Copy the data word for word, from the line containing "801x585 pixels." through the end of the data, with both ends included. Omit the pictures from your copy.
┌─ RECORDED DATA
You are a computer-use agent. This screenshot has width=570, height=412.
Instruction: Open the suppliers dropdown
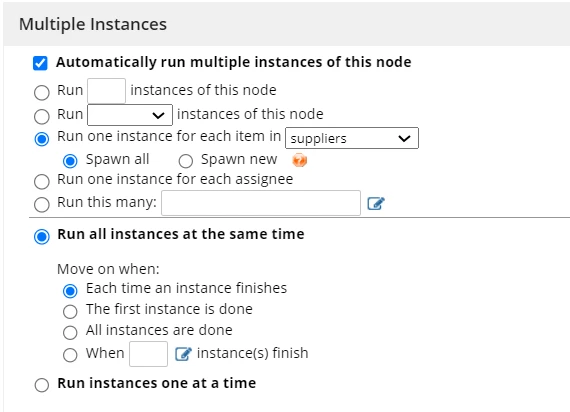(x=352, y=138)
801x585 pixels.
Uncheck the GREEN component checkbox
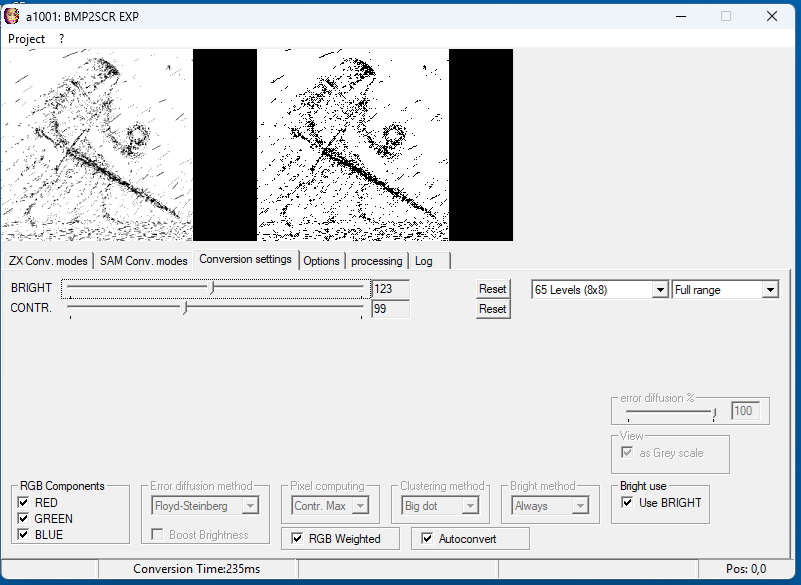point(24,519)
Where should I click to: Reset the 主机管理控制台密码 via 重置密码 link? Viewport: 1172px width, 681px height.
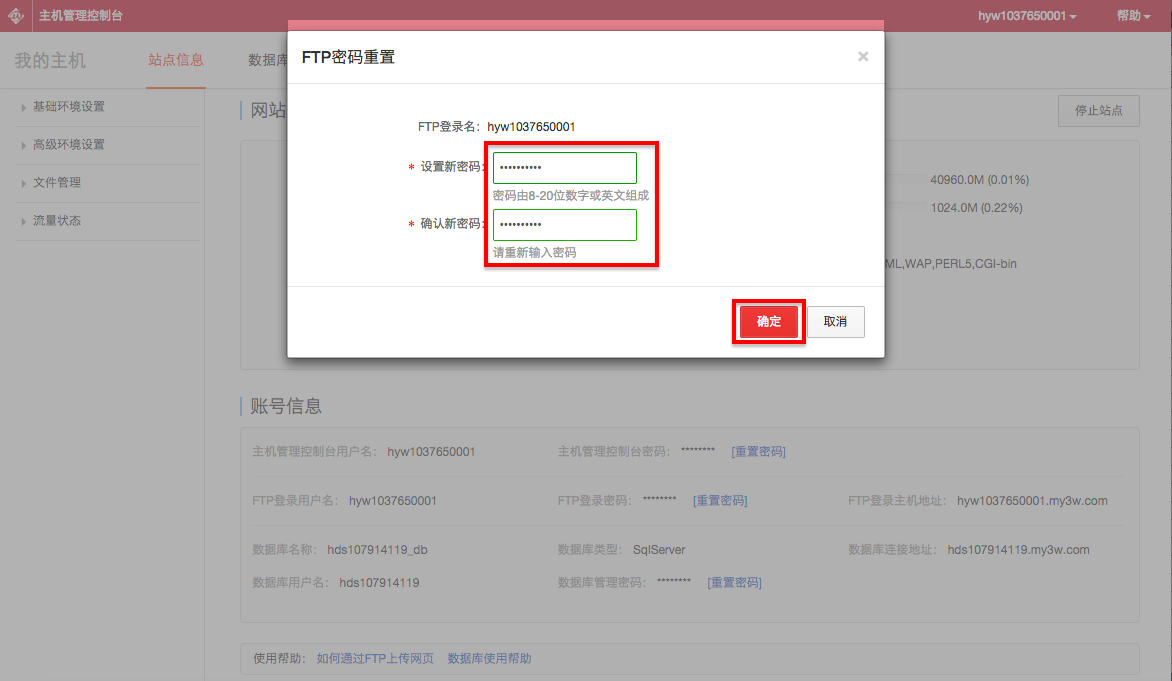(x=758, y=452)
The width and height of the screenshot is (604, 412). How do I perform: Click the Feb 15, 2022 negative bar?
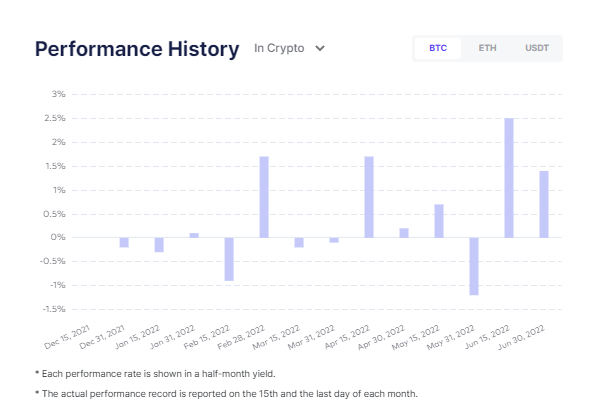click(229, 259)
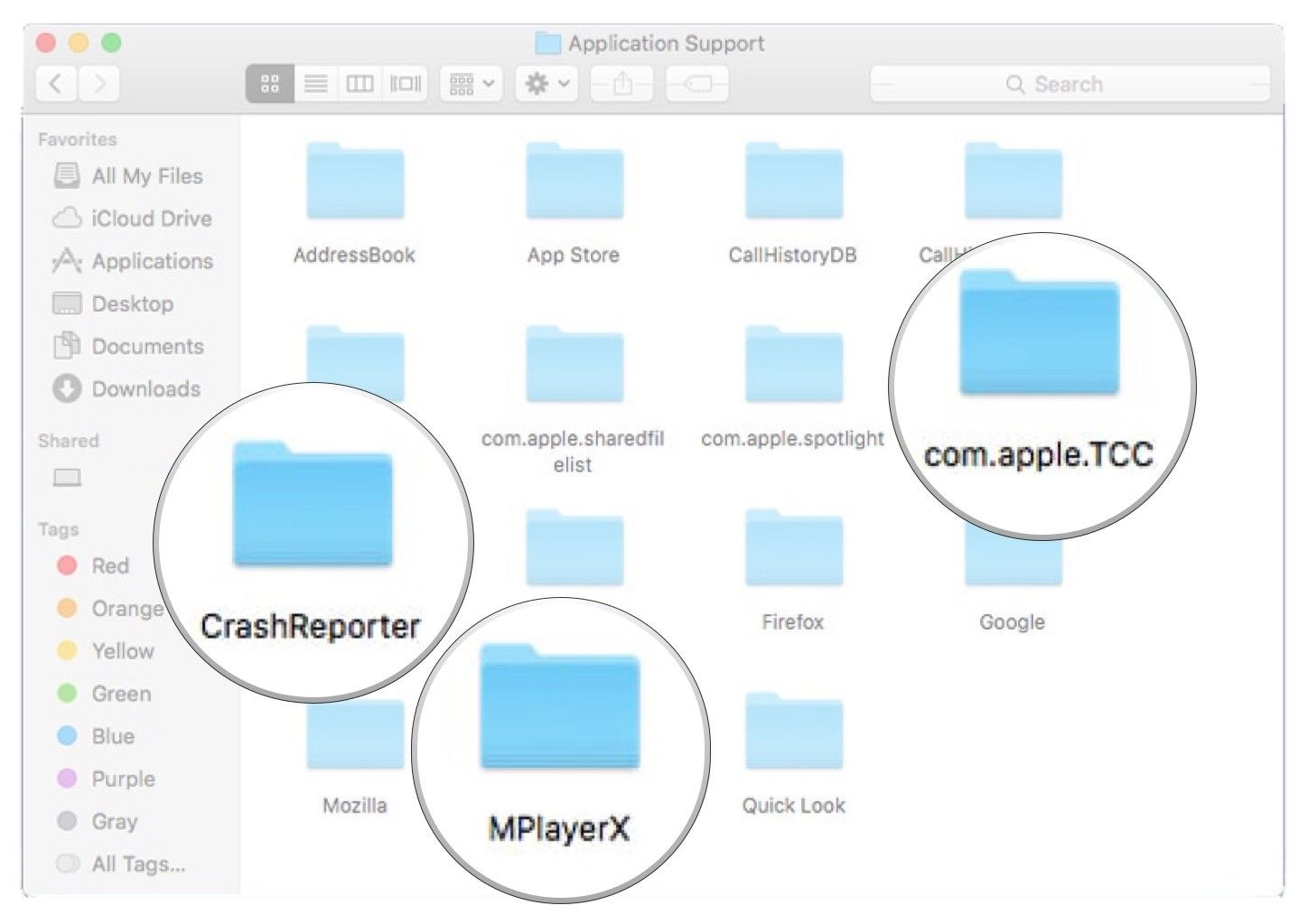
└─
— FINAL RESULT —
801x585 pixels.
Uncheck the GREEN component checkbox
point(24,519)
Where should I click to: Reset the 主机管理控制台密码 via 重置密码 link? Viewport: 1172px width, 681px height.
(x=758, y=452)
The width and height of the screenshot is (604, 412). How do I perform: Click the Feb 15, 2022 negative bar?
click(229, 259)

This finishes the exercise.